Many vault implementations retain administrative functions, creating central points of failure.

• Pausability: An admin may have the ability to pause withdrawals or voting, which can be used maliciously or become a single point of failure if compromised.
• Parameter Changes: Control over fees, whitelists, or supported assets could be abused.
• Best Practice: Use timelocks and decentralized multisigs for any admin functions to mitigate these risks.

Assessing vault security requires due diligence on several fronts.

• Audit Reports: Reliance on audits from reputable firms is critical, but not a guarantee. Review the scope and severity of findings.
• Formal Verification: Some projects use mathematical proofs to verify critical contract properties.
• Bug Bounties: An active, well-funded bug bounty program is a strong indicator of a project's security posture.
• Time in Production: A vault with a long, uneventful track record (e.g., Yearn's yVaults) provides empirical evidence of robustness.

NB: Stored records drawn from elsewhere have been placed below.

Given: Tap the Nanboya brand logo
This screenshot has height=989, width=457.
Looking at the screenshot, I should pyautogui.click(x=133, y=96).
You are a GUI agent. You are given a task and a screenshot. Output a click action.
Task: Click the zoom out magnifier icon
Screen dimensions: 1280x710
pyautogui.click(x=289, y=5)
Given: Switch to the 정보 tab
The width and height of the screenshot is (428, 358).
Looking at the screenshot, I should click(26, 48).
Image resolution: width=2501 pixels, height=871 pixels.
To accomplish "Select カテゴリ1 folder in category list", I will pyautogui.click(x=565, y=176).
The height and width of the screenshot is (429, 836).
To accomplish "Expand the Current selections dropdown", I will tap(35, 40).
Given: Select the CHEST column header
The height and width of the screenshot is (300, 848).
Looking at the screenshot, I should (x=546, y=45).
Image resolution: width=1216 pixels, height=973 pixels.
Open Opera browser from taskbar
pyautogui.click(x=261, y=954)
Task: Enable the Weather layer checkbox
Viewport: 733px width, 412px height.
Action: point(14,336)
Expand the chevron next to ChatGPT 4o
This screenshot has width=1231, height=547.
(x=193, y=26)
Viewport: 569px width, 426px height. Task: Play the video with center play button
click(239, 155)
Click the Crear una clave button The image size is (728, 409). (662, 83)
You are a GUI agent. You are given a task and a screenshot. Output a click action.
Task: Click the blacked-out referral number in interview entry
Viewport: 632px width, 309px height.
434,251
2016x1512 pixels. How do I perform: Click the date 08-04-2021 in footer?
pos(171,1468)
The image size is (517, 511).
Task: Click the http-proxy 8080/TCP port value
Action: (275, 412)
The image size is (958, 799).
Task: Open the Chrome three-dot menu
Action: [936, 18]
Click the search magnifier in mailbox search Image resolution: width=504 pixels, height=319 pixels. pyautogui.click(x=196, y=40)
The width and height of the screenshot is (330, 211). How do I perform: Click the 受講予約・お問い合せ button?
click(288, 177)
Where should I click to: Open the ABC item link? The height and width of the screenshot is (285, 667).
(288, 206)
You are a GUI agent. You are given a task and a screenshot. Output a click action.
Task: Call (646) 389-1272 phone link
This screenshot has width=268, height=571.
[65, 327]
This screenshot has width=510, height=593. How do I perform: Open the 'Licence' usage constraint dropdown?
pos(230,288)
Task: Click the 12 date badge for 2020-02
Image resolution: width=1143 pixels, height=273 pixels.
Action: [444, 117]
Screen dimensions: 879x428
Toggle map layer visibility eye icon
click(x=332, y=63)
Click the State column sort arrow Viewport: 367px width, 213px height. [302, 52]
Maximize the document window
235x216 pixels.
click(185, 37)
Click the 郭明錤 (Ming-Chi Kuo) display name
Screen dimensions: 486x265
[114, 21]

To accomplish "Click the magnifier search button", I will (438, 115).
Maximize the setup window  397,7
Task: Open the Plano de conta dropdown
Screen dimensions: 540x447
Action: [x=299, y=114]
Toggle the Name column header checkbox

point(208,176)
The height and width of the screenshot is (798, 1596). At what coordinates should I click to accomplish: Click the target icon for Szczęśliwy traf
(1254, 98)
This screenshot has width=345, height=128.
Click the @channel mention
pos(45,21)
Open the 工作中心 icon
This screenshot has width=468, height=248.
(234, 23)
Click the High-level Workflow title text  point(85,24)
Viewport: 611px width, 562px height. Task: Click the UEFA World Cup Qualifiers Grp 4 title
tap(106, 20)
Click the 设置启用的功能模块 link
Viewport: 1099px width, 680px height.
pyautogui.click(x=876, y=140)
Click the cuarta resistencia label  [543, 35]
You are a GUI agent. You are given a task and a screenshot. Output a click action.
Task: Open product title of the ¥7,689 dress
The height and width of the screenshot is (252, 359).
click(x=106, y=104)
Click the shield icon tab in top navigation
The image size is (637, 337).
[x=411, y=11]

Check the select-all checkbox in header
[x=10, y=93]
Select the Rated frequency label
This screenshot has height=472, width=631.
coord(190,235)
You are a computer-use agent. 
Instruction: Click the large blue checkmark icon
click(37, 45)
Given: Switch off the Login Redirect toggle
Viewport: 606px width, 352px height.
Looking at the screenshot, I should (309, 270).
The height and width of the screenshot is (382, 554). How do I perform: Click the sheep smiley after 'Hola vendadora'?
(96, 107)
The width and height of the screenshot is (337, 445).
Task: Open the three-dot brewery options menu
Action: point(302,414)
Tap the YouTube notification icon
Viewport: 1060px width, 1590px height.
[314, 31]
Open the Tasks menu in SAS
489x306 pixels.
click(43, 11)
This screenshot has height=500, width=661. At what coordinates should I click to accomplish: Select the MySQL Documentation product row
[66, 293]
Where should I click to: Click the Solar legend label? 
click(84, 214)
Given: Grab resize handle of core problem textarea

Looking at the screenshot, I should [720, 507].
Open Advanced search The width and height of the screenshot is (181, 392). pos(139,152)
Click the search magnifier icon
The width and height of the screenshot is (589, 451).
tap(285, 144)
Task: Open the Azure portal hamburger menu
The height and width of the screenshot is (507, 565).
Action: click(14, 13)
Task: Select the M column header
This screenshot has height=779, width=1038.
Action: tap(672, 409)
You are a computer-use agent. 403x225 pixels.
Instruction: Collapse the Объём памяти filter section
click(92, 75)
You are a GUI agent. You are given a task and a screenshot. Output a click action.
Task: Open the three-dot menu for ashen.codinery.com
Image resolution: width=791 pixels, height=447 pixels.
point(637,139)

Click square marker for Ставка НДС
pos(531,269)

A Bribe Market is a secondary ecosystem where projects or individuals offer incentives (often tokens or fees) to governance token holders or delegates in exchange for their voting power on specific proposals. Voting Vaults are central to this as they hold the delegatable power.

• Platforms: Protocols like Hidden Hand or Paladin facilitate these markets.
• Purpose: Aligns short-term economic incentives with governance outcomes, though it raises questions about vote buying.

Composability refers to the ability of Voting Vaults to be integrated and built upon by other DeFi protocols. This enables Power Aggregation, where vaults from different protocols can be combined into a single, more potent voting position.

• Example: A meta-governance vault that accepts deposits of multiple governance tokens (e.g., AAVE, COMP) and delegates them as a unified bloc.
• Impact: Creates sophisticated political entities and professional delegate platforms within DAOs.